Erdursun, 2026 yılına kadar başvurusunu tamamlamayanların hem borçlanma maliyetlerinde fahiş artışlarla karşılaşacağını hem de bağlanacak emekli maaşlarında ciddi düşüşler yaşayabileceğini belirtti. Bu durum, on binlerce liralık bir kayıp anlamına gelebilir.
Resmi verilere göre, EYT kapsamında olan yaklaşık 4.5 milyon kişiden bugüne kadar 2 milyon 725 bini emekli oldu. Geriye kalan ve hala emeklilik hakkını kullanmayan 1 milyon 775 bin kişilik büyük bir kitle bulunuyor. Uzmanlar, bu durumun başlıca nedenlerini eksik prim günü, dondurulmuş BAĞ-KUR süreleri ve hizmet birleştirme gibi sorunlar olarak gösteriyor.

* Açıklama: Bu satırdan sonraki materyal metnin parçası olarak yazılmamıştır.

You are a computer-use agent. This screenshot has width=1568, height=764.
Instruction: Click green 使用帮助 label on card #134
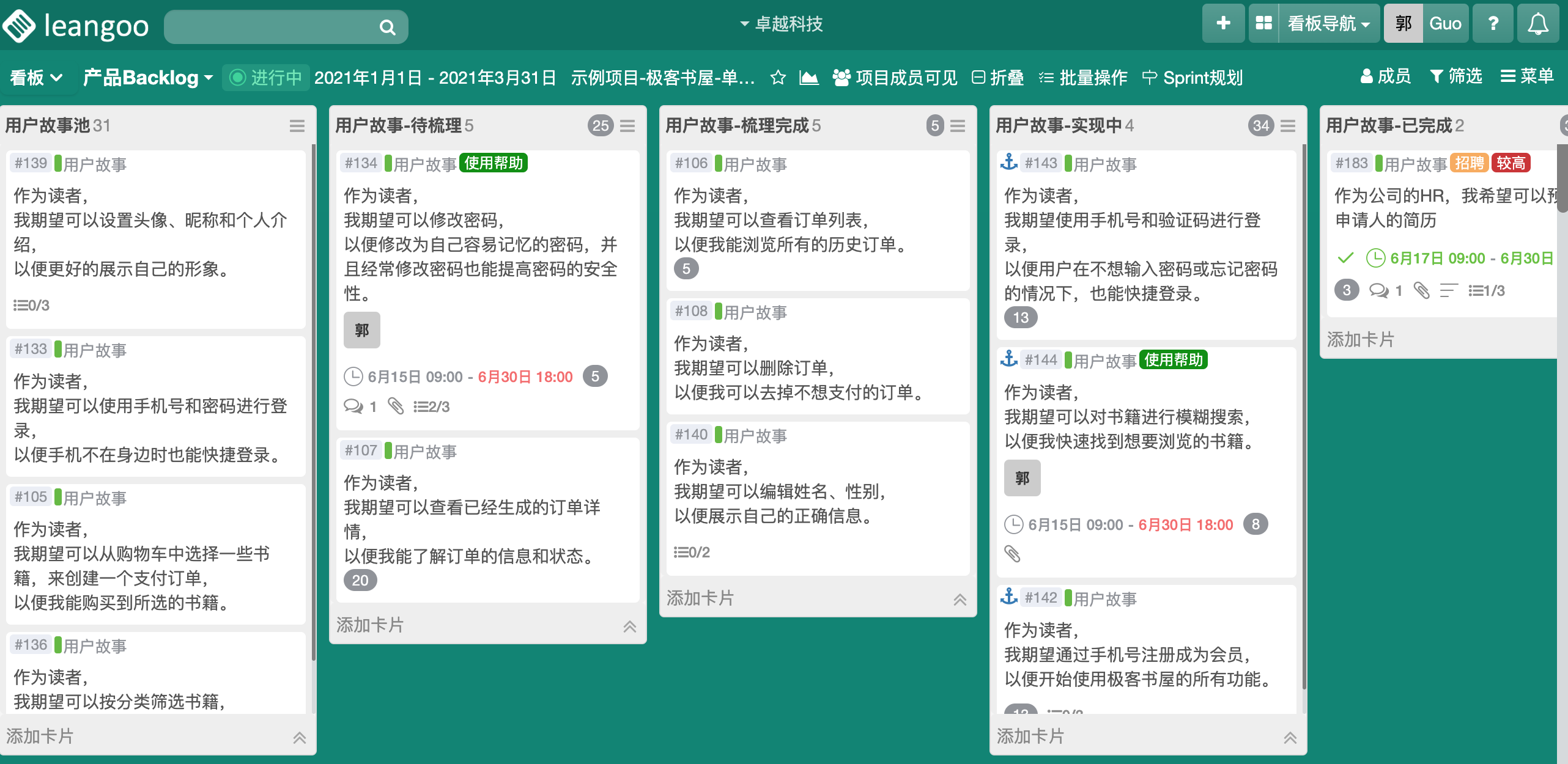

Prim gününü borçlanarak tamamlamayı düşünenler için 2026 yılı bir milat niteliği taşıyor. Özgür Erdursun'un analizine göre, borçlanma oranları ve asgari ücrette beklenen artışlar maliyetleri katlayacak. Askerlik ve doğum borçlanması gibi oranların %32'den %45'e, BAĞ-KUR ihya oranının ise %34.5’ten %45’e yükselmesi bekleniyor. Bu artışlar, aynı süreyi borçlanmak için ödenecek tutarı %80'e yakın oranda artıracak.
Ayrıca, 2026 Ocak ayında asgari ücrete yapılması öngörülen zam da borçlanma maliyetini doğrudan etkileyecek. Erdursun, bu yüksek maliyetlerden kaçınmak için borçlanma planı yapanların başvurularını 2026'ya bırakmadan, yani önümüzdeki 2 ay içinde tamamlaması gerektiğinin altını çizdi.
Kararı ertelemenin tek riski maliyet değil. Emekli maaşı hesaplamasında kullanılan enflasyon ve büyüme oranı gibi katsayılar her yıl değişiyor. Bu nedenle, 2026'da başvuran bir kişinin, 2025'te başvuran ve aynı prim gününe sahip birine göre daha düşük maaş alma riski bulunuyor. Kıdem tazminatı tavanının artacak olması bir avantaj gibi görünse de, uzmanlar borçlanma maliyeti ve maaş kaybı risklerinin bu avantajı ortadan kaldırabileceği konusunda uyarıyor.
Vatandaşların bu süreçte kendi durumlarını dikkatle analiz ederek, borçlanma maliyeti, maaş miktarı ve kıdem tazminatı gibi faktörleri bir bütün olarak değerlendirip en avantajlı yılda karar vermesi büyük önem taşıyor.